Change "Given:" to "Instruction:" throughout the lines starting at the one containing "Click the search" and ending at the one containing "click(x=310, y=223)". Return only those lines, with nothing else altered.

- - - - -

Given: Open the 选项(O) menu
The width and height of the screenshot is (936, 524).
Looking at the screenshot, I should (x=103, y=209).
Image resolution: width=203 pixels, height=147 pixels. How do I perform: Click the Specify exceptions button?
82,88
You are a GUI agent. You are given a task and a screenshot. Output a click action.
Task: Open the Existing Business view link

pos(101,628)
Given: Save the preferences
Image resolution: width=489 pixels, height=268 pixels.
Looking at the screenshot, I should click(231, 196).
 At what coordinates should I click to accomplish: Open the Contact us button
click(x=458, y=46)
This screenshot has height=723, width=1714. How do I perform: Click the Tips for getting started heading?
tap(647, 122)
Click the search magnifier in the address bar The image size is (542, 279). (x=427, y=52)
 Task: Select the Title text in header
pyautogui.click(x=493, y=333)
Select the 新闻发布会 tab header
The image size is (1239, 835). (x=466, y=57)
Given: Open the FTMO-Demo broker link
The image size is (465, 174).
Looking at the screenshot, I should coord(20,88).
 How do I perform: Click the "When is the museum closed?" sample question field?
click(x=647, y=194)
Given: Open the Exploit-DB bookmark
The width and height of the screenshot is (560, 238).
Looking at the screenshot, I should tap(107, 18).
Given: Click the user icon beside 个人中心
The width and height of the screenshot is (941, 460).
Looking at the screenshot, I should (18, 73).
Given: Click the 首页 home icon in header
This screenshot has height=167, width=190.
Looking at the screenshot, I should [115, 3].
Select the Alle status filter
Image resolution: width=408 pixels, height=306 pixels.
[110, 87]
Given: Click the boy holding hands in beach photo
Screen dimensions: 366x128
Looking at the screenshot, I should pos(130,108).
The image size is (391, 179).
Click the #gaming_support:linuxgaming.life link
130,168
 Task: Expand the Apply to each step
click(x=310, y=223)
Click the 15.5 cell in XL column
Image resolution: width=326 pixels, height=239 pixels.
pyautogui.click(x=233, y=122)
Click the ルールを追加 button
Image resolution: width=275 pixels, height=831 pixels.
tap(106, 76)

- - - - -

* _Exercise output_:
Click the search magnifier in the address bar The image size is (542, 279). (x=427, y=52)
 Task: Select the Title text in header
pyautogui.click(x=493, y=333)
Select the 新闻发布会 tab header
The image size is (1239, 835). (x=466, y=57)
Instruction: Open the FTMO-Demo broker link
The image size is (465, 174).
Looking at the screenshot, I should coord(20,88).
 How do I perform: Click the "When is the museum closed?" sample question field?
click(x=647, y=194)
Instruction: Open the Exploit-DB bookmark
The width and height of the screenshot is (560, 238).
Looking at the screenshot, I should tap(107, 18).
Instruction: Click the user icon beside 个人中心
The width and height of the screenshot is (941, 460).
Looking at the screenshot, I should (18, 73).
Instruction: Click the 首页 home icon in header
This screenshot has height=167, width=190.
Looking at the screenshot, I should [115, 3].
Select the Alle status filter
Image resolution: width=408 pixels, height=306 pixels.
[110, 87]
Instruction: Click the boy holding hands in beach photo
Screen dimensions: 366x128
Looking at the screenshot, I should pos(130,108).
The image size is (391, 179).
Click the #gaming_support:linuxgaming.life link
130,168
 Task: Expand the Apply to each step
click(x=310, y=223)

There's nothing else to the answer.